¿Por qué la gente sigue escuchando narcocorridos?
Versa la canción de Peso Pluma “Y pa’ chambear con don Iván / Soy de la gente del Chapo Guzmán / No me muevan que me puedo enojar / Y me les presento, soy el Gavilán”. En estos sencillos versos la referencia y exaltación del exjefe del Cártel de Sinaloa, el Chapo, son claras y directas, como en todo buen narcocorrido.
Pero ¿qué son en verdad los narcocorridos? ¿Expresiones auténticas, no censuradas, de la música regional mexicana contemporánea o panegíricos musicales de la violencia vinculada al mundo de la droga? ¿Qué evidencian de la cultura y la sociedad de México?
Pues dicen mucho: hablan con desgarro y populismo de una añeja rivalidad, oculta en un acto de negación psicoanalítico y colectivo. Una rivalidad del pobre –del hombre‑pueblo– contra el rico –el catrín de dinero viejo– de la que habló hace ya varias décadas el filósofo Samuel Ramos en El perfil del hombre y la cultura.
Versos para una revolución
En la historia cultural de México, el indio era el marginado, despojado injustamente de su tierra y cultura por el invasor español. Inmerso en su realidad rural, era el pobre del campo, resentido contra el rico peninsular de la hacienda y de la ciudad.
Entonces, allá por 1910, llegó la Revolución: el oprimido, envalentonado y bravío, tomó las armas contra su opresor. El caballerango de la hacienda se convirtió en caudillo. Y el caudillo de raíces humildes, quizá por un resentimiento personal, aceptó encabezar a las masas campesinas desarrapadas, tal y como lo retrata Mariano Azuela en su novela Los de abajo.
Los animaba un deseo revanchista: adueñarse de las parcelas que antaño pertenecieron a sus ancestros indígenas y abatir al terrateniente, heredero del otrora encomendero español. Todos convirtieron sus historias juglarescamente en música. Así surgió el corrido como expresión popular, himnos campiranos que narraban las hazañas de los revolucionarios. Aquí está la génesis más arcaica y remota del narcocorrido.
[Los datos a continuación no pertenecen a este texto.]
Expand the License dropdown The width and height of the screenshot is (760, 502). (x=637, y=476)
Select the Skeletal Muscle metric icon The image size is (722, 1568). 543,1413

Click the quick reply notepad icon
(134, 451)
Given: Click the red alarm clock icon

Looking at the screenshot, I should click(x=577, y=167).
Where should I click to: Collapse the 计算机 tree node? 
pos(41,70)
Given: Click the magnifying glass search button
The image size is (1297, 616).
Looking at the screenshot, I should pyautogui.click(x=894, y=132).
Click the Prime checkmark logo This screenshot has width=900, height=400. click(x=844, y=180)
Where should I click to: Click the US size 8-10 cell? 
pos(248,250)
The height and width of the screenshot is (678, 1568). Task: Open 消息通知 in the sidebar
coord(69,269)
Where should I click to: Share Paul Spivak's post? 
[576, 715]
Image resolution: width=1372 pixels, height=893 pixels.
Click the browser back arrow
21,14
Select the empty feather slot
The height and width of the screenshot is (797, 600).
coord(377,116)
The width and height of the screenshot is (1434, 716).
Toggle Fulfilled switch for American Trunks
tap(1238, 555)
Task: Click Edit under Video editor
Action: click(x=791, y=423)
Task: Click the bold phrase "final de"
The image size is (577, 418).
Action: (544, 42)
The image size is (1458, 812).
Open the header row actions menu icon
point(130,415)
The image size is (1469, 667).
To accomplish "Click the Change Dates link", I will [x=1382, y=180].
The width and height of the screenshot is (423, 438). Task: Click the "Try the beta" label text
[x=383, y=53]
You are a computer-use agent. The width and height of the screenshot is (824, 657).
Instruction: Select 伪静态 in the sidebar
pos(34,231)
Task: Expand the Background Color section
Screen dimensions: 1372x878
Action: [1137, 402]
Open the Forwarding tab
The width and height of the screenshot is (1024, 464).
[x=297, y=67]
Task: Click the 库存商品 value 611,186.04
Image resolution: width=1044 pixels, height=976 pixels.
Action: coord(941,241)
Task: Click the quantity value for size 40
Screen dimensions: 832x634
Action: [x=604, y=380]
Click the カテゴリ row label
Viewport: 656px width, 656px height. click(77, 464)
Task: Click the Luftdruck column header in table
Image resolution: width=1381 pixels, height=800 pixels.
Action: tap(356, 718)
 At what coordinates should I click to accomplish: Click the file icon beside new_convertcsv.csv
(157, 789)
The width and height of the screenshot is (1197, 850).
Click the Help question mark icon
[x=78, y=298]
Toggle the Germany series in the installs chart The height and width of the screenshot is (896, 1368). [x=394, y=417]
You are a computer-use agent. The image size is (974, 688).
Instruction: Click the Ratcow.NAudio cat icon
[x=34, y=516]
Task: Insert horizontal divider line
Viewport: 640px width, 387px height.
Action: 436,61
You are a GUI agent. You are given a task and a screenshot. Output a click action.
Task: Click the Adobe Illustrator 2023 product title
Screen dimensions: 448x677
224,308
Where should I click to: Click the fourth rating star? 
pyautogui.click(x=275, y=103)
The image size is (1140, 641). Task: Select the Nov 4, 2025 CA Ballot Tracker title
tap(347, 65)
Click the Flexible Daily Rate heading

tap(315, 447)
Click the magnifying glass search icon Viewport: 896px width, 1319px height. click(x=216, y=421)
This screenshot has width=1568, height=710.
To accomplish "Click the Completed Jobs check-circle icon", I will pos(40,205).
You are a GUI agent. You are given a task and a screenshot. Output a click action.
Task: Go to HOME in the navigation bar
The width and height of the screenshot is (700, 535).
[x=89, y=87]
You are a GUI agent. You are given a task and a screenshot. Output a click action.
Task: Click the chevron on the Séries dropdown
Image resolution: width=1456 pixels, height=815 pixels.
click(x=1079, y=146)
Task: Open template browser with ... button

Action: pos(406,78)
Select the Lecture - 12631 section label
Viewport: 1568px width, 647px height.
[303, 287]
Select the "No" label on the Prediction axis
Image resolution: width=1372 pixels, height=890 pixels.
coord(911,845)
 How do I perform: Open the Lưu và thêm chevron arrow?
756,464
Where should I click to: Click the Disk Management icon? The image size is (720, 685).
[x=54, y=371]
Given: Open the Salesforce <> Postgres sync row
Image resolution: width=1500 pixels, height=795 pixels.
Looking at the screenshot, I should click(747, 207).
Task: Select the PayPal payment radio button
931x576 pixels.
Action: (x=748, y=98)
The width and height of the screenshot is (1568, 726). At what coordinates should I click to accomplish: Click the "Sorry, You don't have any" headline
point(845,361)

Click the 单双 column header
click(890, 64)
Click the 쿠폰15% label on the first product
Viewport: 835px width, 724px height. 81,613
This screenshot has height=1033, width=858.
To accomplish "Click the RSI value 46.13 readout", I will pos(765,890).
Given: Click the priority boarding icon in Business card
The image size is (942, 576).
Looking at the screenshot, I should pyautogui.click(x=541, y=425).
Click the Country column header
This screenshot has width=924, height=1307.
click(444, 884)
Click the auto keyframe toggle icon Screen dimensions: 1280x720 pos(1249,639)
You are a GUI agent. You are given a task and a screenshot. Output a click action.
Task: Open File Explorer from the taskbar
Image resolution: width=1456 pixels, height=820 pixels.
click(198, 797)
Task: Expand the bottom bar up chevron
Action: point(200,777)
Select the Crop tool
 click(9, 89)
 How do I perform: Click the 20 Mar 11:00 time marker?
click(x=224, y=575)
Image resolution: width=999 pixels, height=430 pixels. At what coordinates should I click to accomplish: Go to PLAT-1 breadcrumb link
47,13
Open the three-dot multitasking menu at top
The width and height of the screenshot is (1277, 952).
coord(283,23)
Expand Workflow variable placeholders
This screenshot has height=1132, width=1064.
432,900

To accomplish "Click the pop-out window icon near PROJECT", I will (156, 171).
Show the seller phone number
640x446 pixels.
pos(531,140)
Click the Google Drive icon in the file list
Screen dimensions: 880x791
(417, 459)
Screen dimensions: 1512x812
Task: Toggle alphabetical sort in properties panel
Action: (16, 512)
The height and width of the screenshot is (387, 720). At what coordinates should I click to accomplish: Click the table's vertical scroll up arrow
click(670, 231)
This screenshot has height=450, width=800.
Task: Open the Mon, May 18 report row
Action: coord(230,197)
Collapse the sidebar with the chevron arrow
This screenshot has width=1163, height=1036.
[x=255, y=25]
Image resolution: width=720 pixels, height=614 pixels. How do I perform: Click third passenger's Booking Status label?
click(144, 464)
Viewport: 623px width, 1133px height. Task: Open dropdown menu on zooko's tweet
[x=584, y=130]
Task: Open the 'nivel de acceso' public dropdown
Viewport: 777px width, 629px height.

El auge de los narcocorridos
Emparentados como expresiones musicales rancheras, el corrido y el narcocorrido gozan de la misma arquitectura simbólica y narrativa. Ambas, desde distintos contextos históricos, romantizan el ascenso social, la soñada redención del excluido por su decisión –justificada o no– de tomar las armas o de hacer uso de la violencia, la temeridad, la bravuconada.
Antepasado y sucesor exaltan una masculinidad básica y mostrenca: la que aflora en el adolescente que dirime diferencias con sus compañeros de escuela trenzándose a golpes, o que revive el donjuanismo del caudillo idolatrado por las adelitas, midiendo en conquistas o aventuras una hombría tan genital como falocéntrica.
Sin la etiqueta de narcocorrido, una de las primeras canciones inspiradas en traficantes de marihuana, amapola o alcohol –y en toda la cultura orquestada en torno a ellos– fue “El contrabando del Paso” (1934).
Décadas después, el grupo Los Tigres del Norte dio popularidad y proyección al narcocorrido moderno. “Contrabando y traición” (1974), además de ser todo un éxito en su momento, es ya un clásico del género: narra la historia de Camelia la texana, una mujer dedicada al tráfico de droga que traiciona a su amante.